В день его приезда, после обеда, когда отец с трубкой лег на свою постель, капитан в тужурке пришел к нему и стал рассказывать о своей поездке в Петербург. В то время поездка в столицу из глухой провинции была не шутка, а капитан был превосходный рассказчик. Собственный интерес к рассказу есть главный шанс успеха у слушателей; а капитан всегда был переполнен одушевлением. И теперь, пока отец лежал, попыхивая трубкой, капитан ходил по комнате, останавливался, жестикулировал, увлекался и увлекал. Он ехал через Вильно. Там на воротах до сих пор висит герб «литовская погоня». Всем это казалось удивительным, потому что у нас за эту «эмблему» сажали в кутузку. Затем он описывал железную дорогу (по которой отец мой не ездил ни разу в жизни). В столице он осмотрел все, что стоило осмотра. Был в Эрмитаже и видел там изображение божьей матери.

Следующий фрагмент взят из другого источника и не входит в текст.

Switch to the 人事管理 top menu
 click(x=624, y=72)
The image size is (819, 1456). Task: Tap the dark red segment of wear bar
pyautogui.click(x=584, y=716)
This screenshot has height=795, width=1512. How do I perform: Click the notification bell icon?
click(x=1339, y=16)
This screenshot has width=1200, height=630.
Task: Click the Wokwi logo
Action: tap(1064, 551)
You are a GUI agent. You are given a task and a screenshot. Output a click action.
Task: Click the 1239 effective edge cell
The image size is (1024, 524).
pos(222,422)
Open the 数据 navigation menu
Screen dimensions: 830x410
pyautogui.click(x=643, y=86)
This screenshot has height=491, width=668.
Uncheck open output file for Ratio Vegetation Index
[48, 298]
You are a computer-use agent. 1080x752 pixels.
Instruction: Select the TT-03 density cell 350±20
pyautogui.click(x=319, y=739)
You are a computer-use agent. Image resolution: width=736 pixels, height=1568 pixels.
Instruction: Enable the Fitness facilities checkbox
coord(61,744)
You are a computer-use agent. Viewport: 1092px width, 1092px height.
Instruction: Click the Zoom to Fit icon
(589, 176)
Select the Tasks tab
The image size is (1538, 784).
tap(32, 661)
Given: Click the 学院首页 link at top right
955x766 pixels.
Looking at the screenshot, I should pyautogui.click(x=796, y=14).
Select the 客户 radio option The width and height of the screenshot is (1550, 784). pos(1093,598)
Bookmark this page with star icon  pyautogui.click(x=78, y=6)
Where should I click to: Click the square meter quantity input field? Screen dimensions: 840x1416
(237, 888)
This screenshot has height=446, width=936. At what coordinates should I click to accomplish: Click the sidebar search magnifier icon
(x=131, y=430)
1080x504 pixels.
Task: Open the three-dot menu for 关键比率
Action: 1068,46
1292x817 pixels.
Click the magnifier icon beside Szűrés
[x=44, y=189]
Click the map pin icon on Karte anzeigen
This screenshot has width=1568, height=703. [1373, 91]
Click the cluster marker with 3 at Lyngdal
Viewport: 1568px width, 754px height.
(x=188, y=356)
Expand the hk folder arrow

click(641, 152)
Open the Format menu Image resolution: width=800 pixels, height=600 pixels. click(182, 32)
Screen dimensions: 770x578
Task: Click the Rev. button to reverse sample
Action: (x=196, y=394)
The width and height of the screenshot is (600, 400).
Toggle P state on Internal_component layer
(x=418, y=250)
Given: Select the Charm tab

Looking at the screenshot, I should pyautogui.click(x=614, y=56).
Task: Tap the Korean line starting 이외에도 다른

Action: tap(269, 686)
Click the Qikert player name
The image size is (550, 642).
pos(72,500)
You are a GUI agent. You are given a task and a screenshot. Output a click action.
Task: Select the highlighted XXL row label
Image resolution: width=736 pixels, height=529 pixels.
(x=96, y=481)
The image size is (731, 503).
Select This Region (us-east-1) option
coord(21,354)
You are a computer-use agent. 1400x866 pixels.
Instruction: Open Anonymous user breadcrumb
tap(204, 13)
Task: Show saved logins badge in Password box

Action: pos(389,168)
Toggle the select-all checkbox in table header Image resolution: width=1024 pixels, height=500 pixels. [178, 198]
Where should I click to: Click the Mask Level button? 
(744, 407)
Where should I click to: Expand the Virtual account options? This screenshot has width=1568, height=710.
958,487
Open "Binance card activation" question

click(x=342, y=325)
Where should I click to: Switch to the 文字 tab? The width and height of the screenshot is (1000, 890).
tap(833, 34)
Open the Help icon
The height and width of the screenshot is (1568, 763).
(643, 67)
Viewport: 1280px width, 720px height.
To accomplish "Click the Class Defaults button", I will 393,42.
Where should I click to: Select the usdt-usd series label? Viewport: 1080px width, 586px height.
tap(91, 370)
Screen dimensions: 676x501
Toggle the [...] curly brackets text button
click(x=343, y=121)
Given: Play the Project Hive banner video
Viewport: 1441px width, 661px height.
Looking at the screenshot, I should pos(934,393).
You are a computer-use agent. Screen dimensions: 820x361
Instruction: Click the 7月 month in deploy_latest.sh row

— Понимаешь, — слеза на щеке!., живая!
Но самое большое впечатление произвело на него обозрение Пулковской обсерватории. Он купил и себе ручной телескоп, но это совсем не то. В пулковскую трубу «как на ладони видно: горы, пропасти, овраги… Одним словом — целый мир, как наша земля. Так и ждешь, что вот-вот поедет мужик с телегой… А кажется маленькой потому, что, понимаешь, тысячи, десятки тысяч… Нет, что я говорю: миллионы миллионов миль отделяют от луны нашу землю».
Он останавливался посредине комнаты и подымал кверху руки, раскидывая ими, чтоб выразить необъятность пространств. В дверях кабинета стояли мать и тетки, привлеченные громким пафосом рассказчика. Мы с братьями забрались в уголок кабинета и слушали, затаив дыхание… Когда капитан взмахивал руками высоко к потолку, то казалось, что самый потолок раздвигается и руки капитана уходят в безграничные пространства.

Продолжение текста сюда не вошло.